Tutorial: Drawing the interference pattern of light falling on a grid with n slits and a ratio of r of slit width over distance between slits in C++

Original translation to notebook by: Theis Hansen

In this tutorial, we are going to learn to code the aforementioned grid in C++ To begin with, we need to import ROOT so that we can use the toolkit. We also set our Notebook to C++

Writing the Function

We use ROOT Namespace TMath to access the mathimatical toolkit of ROOT. In this first line we are setting the value for our constant "pi", and we use the math toolkit to state that our "pi" is the mathimatical constant "Pi".

In [1]:
%jsroot on
In [2]:
auto pi = TMath::Pi()
(double) 3.14159

Here we are writing the code for our functions that we will call on later. The "*"s are pointers, that access a certain area of the memory (only in the first set of parentheses of each line, the others are multiplications).

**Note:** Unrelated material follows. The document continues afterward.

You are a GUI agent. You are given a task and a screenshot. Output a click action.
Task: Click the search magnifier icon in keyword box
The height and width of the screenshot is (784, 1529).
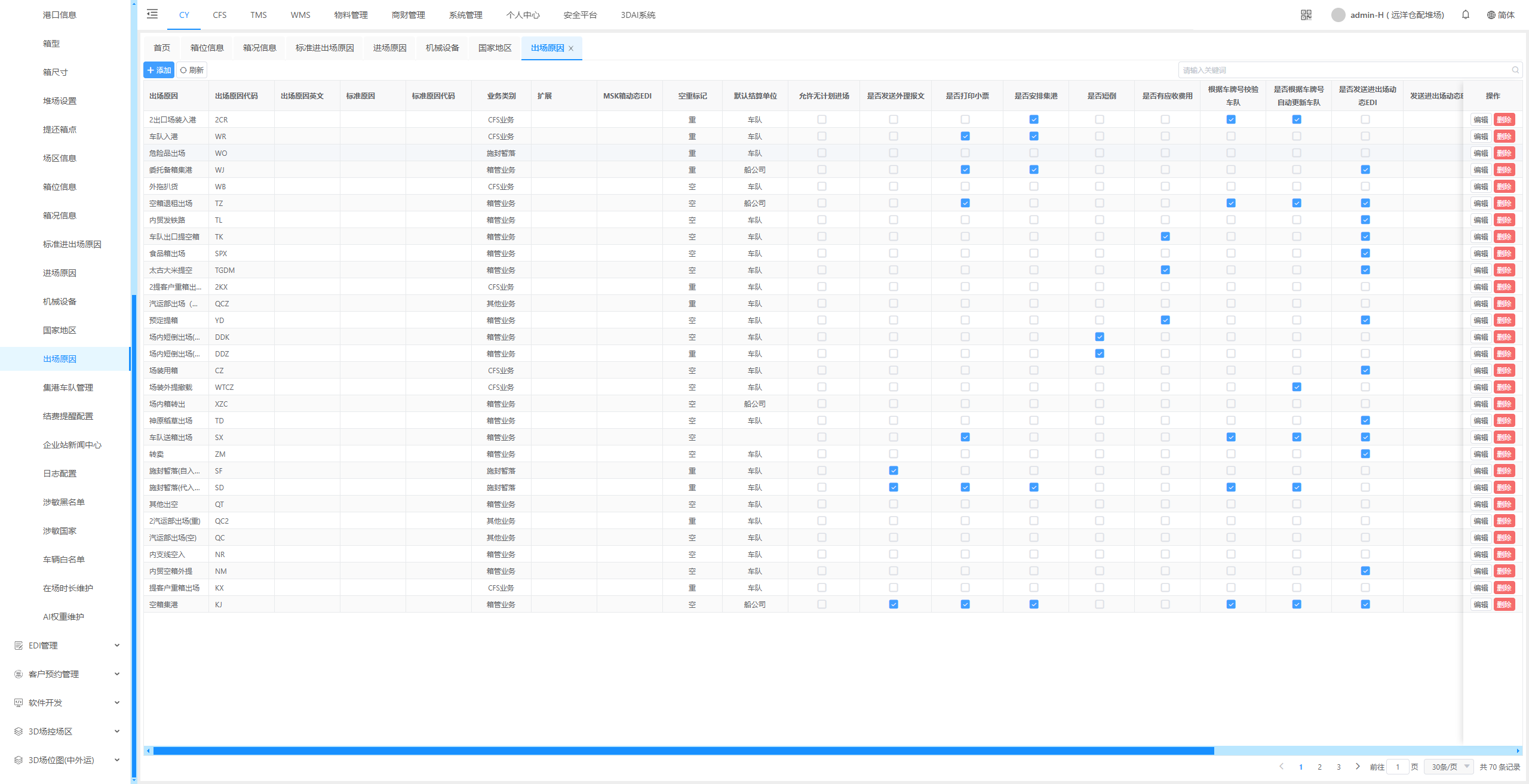[1515, 70]
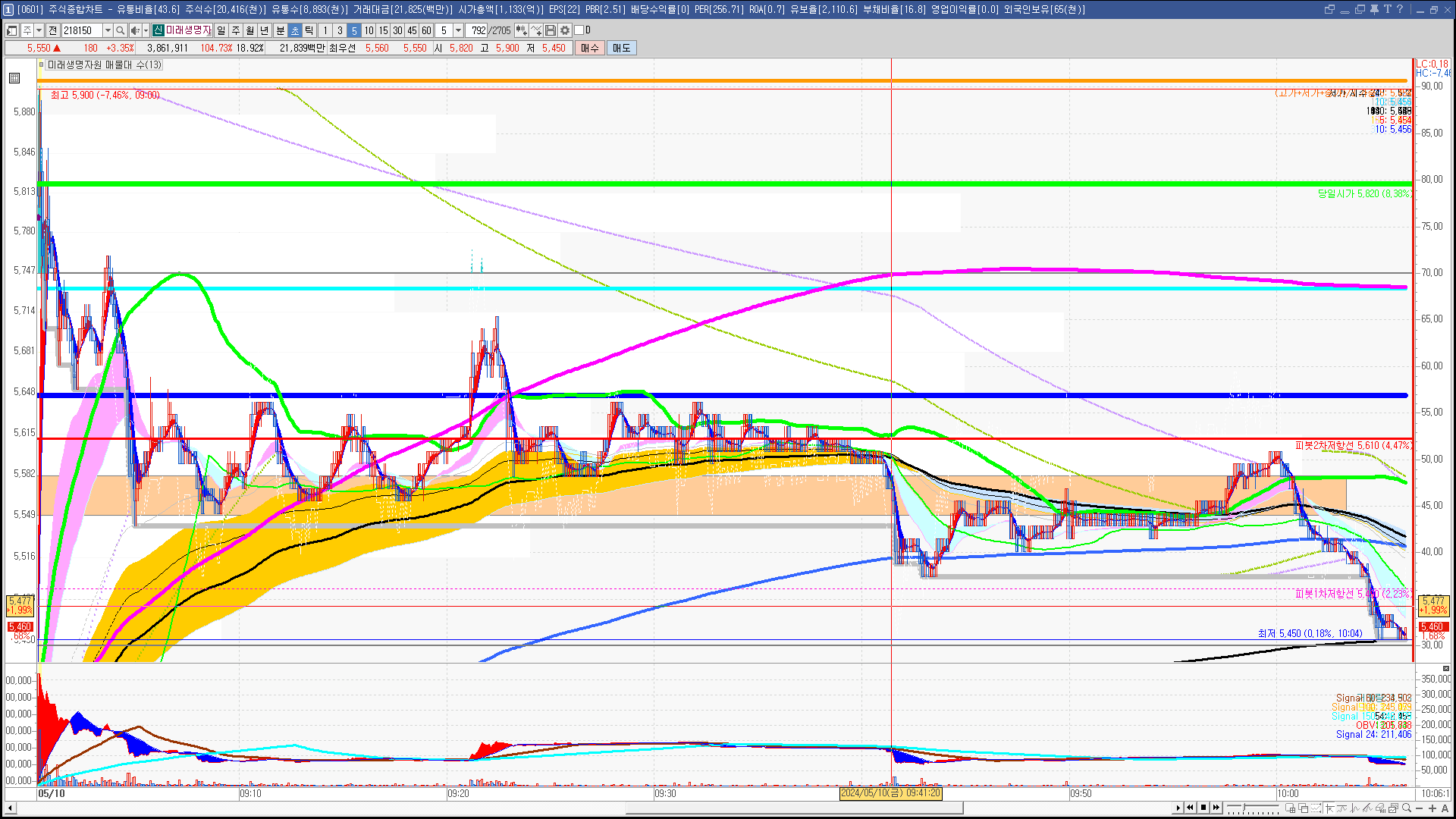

The "%%cpp -d" marks a cell as used for declaration of functions.

In [3]:
%%cpp -d
double single(double *x, double *par){return pow(sin(pi*par[0]*x[0])/(pi*par[0]*x[0]),2);};
double nslit0(double *x, double *par){return pow(sin(pi*par[1]*x[0])/sin(pi*x[0]),2);};
double nslit(double *x, double *par){return single(x,par) * nslit0(x,par);};

We set the number of slits to 4, and the ration of slit width to distance between slits to 2.

In [4]:
float r=.2,ns=2
(float) 2.00000f

Here we are using the ROOT Type TF1 to write our function and we add the "*" pointer before our Fnslit object so that the information can be saved to the computer's memory. We set the options for our function with the command SetNpx. Here we use the "->" because we are setting a command to an object with a pointer.

In [5]:
TF1 Fnslit("Fnslit",nslit,-5.001,5.,2);

Here you can see that we are setting the parameters for the code, so that we can apply them as fixed variables that we state at the beginning of our code. This saves us the trouble of entering long numbers over and over again. Note that the parameter number starts at 0, not 1.

In [6]:

Now that we've got our code nicely written out, we can use the "Draw" command so that we can see the graph.